My opinion would be that the public constructor might be seen to be confusing, and as you say making it protected would be correct. I would say that a protected constructor correctly reinforces the impression that the only sensible use of an abstract class is to derive from it.

In fact, you only need to declare a constructor in an abstract class if it needs to do something, eg. initialise its own private members.
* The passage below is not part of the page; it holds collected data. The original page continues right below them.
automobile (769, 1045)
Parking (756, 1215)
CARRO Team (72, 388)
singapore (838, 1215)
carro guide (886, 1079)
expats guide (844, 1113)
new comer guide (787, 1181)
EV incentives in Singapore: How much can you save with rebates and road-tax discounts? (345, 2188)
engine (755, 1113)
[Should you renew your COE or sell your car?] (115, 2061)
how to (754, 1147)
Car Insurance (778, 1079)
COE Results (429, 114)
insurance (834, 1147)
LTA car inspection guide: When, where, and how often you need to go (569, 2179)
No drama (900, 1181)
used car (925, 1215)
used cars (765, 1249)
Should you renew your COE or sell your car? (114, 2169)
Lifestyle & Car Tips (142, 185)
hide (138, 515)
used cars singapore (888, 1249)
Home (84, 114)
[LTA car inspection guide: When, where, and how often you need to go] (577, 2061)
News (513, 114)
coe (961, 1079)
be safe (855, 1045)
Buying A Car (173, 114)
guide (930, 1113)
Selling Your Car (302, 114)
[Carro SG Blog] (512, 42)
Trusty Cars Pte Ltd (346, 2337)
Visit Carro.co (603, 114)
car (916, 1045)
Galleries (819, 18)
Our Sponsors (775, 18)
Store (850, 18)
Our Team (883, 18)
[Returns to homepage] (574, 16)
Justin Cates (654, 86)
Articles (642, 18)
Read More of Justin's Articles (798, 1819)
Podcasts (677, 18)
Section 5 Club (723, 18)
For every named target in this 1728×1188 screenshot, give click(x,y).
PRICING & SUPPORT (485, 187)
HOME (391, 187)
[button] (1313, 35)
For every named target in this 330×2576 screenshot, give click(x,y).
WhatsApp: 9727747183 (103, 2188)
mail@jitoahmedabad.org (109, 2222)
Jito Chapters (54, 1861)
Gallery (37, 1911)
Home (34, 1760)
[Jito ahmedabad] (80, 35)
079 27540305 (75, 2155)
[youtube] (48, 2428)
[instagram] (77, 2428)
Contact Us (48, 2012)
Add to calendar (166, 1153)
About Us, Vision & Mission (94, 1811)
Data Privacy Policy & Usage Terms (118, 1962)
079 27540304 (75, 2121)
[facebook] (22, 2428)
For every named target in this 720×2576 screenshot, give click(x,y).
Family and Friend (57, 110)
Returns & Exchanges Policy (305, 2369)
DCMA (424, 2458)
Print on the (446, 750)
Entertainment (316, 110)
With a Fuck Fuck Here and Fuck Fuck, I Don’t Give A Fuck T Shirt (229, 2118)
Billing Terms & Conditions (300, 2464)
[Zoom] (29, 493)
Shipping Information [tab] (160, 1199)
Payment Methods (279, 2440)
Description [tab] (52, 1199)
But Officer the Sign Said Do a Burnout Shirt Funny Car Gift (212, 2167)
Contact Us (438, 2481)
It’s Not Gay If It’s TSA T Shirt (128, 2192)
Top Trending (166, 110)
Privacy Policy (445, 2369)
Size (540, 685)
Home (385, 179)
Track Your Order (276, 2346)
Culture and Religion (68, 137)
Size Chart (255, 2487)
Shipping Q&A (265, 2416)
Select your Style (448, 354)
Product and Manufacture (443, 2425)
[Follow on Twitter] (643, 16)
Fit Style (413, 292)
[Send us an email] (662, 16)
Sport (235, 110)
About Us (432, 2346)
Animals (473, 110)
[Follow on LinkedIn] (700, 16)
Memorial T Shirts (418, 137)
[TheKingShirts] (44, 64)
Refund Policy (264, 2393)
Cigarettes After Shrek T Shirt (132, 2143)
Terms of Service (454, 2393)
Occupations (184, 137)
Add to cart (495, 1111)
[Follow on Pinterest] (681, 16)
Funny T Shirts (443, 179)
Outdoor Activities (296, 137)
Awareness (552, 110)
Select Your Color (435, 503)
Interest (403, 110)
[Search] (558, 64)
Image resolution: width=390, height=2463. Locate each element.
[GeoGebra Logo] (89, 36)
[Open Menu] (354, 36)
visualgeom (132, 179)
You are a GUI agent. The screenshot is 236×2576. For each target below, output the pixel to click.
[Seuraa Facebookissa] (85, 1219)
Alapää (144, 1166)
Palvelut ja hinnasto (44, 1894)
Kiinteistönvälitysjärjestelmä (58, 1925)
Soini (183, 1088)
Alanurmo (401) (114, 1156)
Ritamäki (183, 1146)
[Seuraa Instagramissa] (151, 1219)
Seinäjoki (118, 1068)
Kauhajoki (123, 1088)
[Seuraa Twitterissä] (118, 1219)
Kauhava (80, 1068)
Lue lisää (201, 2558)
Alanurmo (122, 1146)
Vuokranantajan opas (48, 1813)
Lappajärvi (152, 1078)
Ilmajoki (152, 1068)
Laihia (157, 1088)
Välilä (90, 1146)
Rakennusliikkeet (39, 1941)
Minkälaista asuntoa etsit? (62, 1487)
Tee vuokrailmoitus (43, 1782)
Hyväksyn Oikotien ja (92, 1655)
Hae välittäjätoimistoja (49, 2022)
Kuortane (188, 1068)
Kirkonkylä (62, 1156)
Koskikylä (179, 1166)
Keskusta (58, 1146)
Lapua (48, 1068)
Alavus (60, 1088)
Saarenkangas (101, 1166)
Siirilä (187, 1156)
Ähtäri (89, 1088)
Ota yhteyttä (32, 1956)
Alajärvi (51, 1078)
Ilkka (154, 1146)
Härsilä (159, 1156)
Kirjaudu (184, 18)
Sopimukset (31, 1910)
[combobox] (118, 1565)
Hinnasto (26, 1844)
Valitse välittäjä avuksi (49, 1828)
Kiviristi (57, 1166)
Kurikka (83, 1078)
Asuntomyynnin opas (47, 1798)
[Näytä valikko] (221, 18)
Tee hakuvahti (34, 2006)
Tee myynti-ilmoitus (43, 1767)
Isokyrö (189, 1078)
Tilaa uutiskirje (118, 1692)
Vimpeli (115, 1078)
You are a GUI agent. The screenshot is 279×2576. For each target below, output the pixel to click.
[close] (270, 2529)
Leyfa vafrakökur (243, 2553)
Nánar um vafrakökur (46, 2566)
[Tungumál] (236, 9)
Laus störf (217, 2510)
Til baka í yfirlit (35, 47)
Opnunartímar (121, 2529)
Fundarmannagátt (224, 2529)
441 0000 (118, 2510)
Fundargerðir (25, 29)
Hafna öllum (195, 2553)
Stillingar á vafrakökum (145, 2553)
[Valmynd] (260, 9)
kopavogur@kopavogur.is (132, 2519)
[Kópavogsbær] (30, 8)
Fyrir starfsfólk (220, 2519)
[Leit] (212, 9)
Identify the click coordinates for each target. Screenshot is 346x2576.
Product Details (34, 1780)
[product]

I would then expect there to be other protected member functions that are helpful to derived classes.

EDIT:

Since no-one has posted any code and @sbi asked for some in a comment to OP, I thought I would post some:

class Base:
{
public:           // The question is: should the ctor be public or protected?
// protected:
    Base():i(0){} // ctor is necessary to initialise private member variable
public:
    virtual ~Base(){} // dtor is virtual (but thats another story)
                  // pure virtual method renders the whole class abstract
    virtual void setValue(void)=0;  
protected:
    int getValue(void){ return i;}
private:
    int i;
};

Base b1;  // Illegal since Base is abstract, even if ctor is public
Base& b2=makeBase();  //We can point to, or refer to a Base
b2.setValue();    // We're not sure what this does, but we can call it.
b2.getValue();    // Illegal since getValue is protected

I've read it in at least one coding guideline that constructors of abstract classes should not be public - I think that rule makes sense for the reason you gave.

However, i can't imagine a scenario where making it public would make things go wrong. So i wouldn't go so far as saying it's a code smell. I see the protected constructor as a "nice to have" property :)


As you say, there is no need to provide public constructor of abstract class, nor it can be misused, if you provide public constructor.

However, you may consider declaring constructor as public as recomendation for structuring classes derived from the abstract one.